_Required work_
Among the entries below, find the line with "The image size" and the line with "Select the $301.0M Market Value card". Return exactly those lines and every line between them, but no pictures.

_Material provided_
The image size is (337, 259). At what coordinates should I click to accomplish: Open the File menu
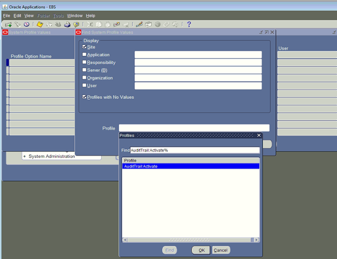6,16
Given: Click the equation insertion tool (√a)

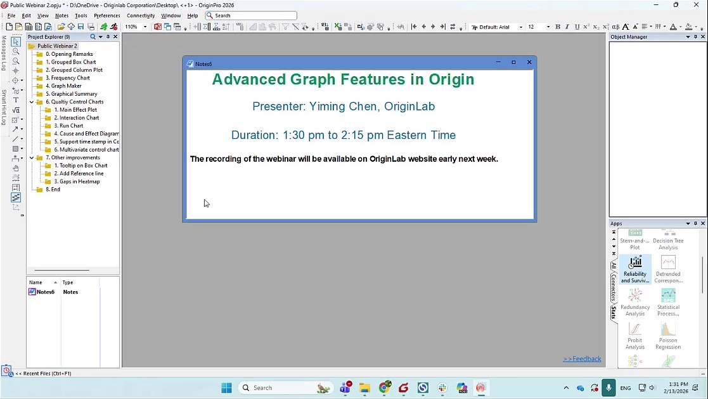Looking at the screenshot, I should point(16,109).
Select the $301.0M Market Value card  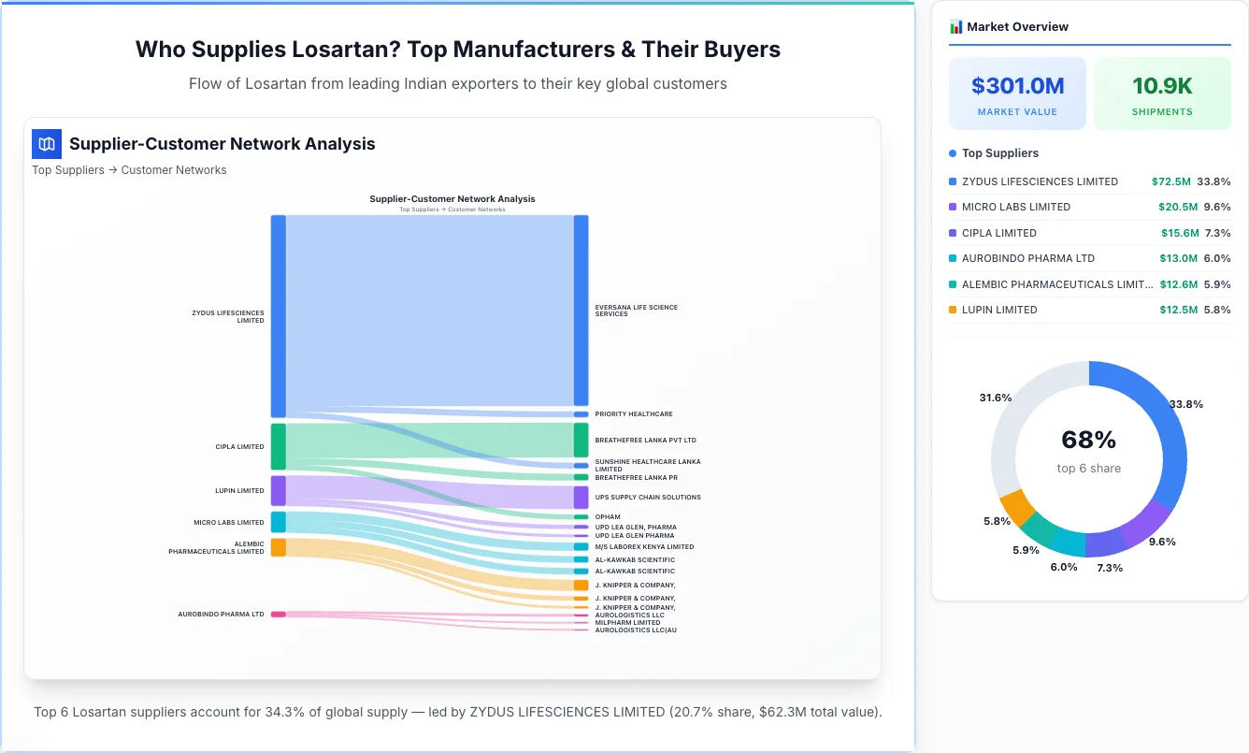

...

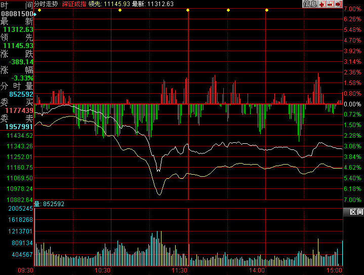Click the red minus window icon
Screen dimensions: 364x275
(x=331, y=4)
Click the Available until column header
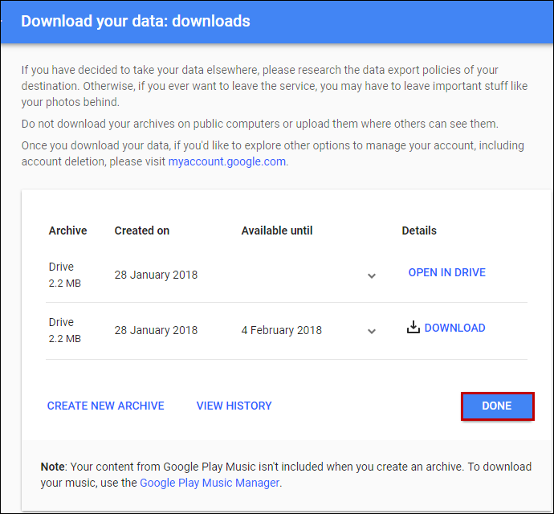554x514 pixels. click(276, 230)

* * *

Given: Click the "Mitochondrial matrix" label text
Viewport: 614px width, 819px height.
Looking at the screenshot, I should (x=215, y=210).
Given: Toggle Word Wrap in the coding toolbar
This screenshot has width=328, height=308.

_Output below_
The image size is (337, 259). At what coordinates should I click to accomplish: Open the File menu
6,16
Given: Click the equation insertion tool (√a)

Looking at the screenshot, I should point(16,109).
Select the $301.0M Market Value card  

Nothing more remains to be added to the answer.